I created a Target Group with two AWS Jenkins instances following the below documentation.

https://www.jenkins.io/doc/tutorials/tutorial-for-installing-jenkins-on-AWS/

Then I created an ALB and use the Target Group as the listener.

I used Amazon ACM and enable HTTPS on my ALB. I added a CNAME Record in the Route 53 for ALB DNS Name.

Now when I am trying to login using the CNAME I am observing the following scenario

  • If I have multiple EC2 instances in my TG and I keep on trying to login but it only succeeds after 3rd or 4th attempt. What is the reason for this? How to debug this? Can I setup Cloudwatch logs at the ELB level to check this?

  • If I have only one EC2 instance in my TG then the login always succeeds in first attempt.

  • If I login directly to each of the instances I can login to them always in first attempt.

  • Also if I enable stickiness at the TG level then even if I have both the EC2 instances in my TG then I can login with my first attempt using the CNAME? Why do I have to enable stickiness and the impact of this?

Is there way for me to know if I am deploying a web application(3rd party like Jenkins) if and when I need to enable stickiness and the side effect of doing this action?

Thanks in advance.

Load balancers send traffic to one of the EC2 instances in the TG. The Jenkins responds with session tokens and cookies so your browser and the server are in sync.

When there is only 1 instance all the traffic is sent to it. When there are two or more instances then the traffic is sent to each of them in turn, typical round-robin behavior.

The problem is that the Jenkins Controller is not a clusterable resource.

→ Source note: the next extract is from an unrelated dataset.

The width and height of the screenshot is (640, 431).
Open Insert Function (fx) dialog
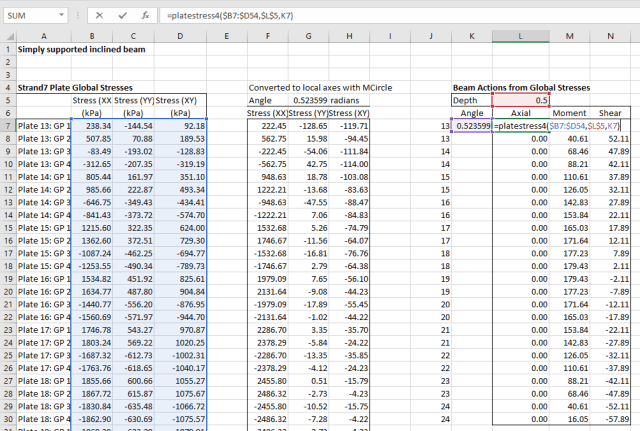pos(147,16)
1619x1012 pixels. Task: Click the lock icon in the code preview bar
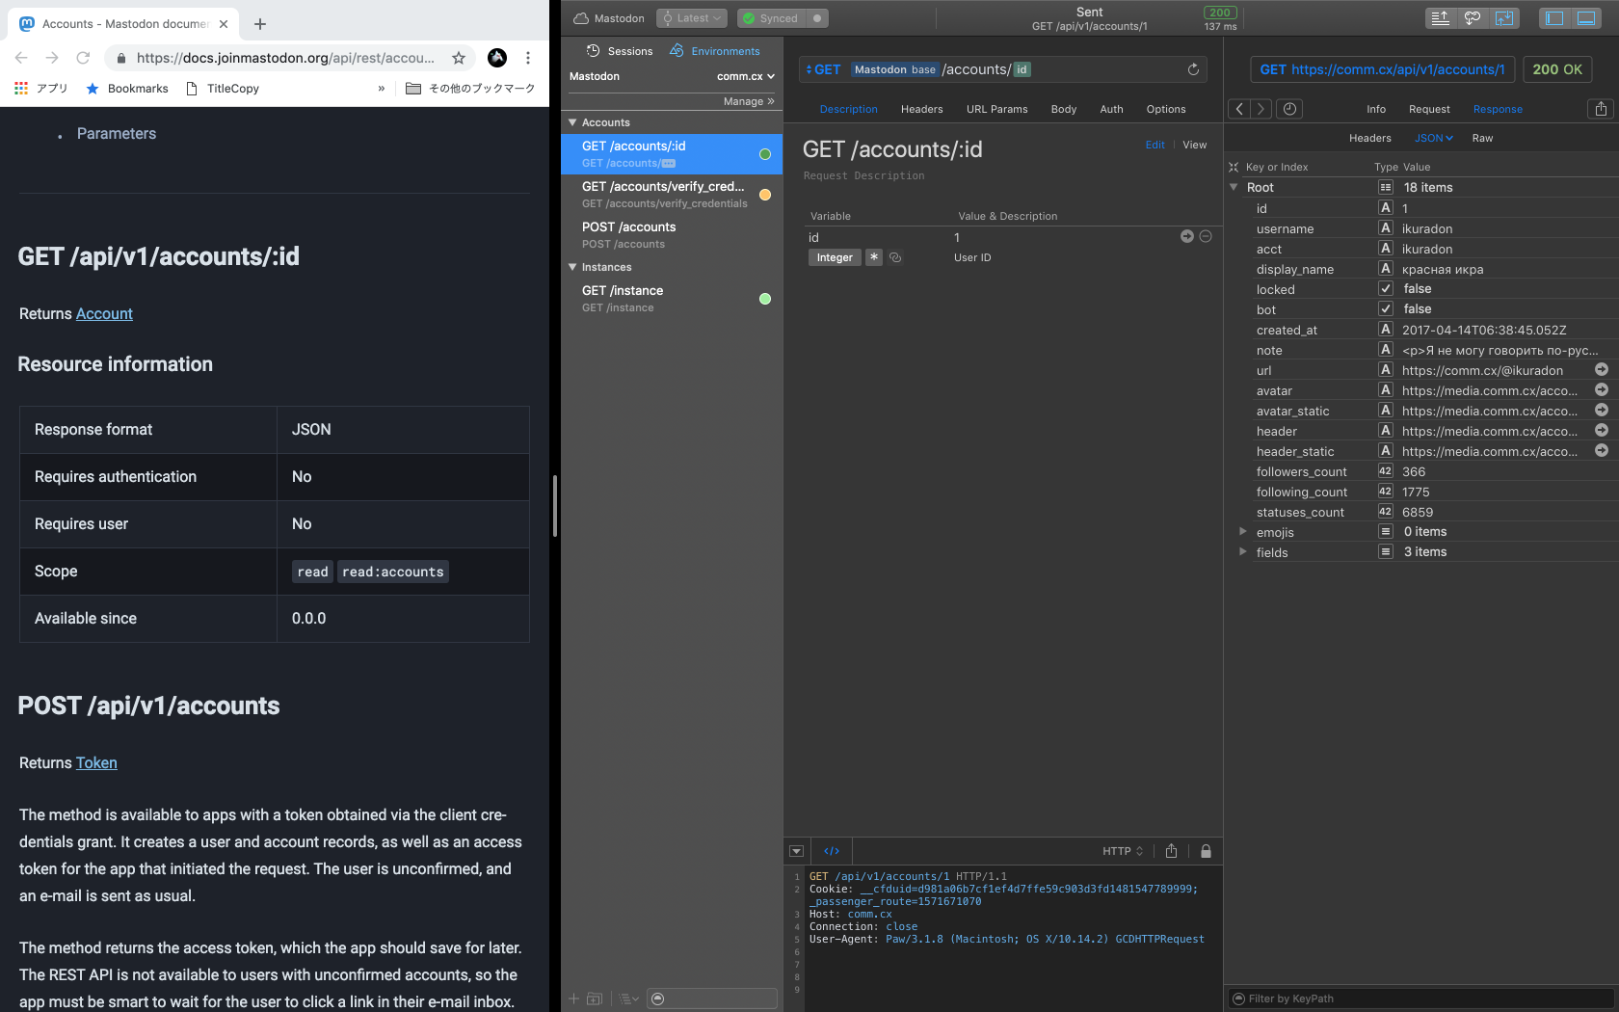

Basically Jenkins A has no idea that the other Jenkins exists.

So, what is happening is that the login request goes to Jenkins A, that responds with a session token, then the login redirect happens and your browser makes the request for the dashboard page and sends in the session token, this request gets sent to Jenkins B which promptly denies all knowledge of the session token and bounces you back to the login page.

The Advice from Jenkins is to have a main instance and a "warm" standby that is brought online when the main goes down.

If you are running a cluster in order to build more things then you probably need to run more Agents and connect them to the Controller so that they can be provisioned by an AutoScaling group and scaled up when needed and down when it is all quiet.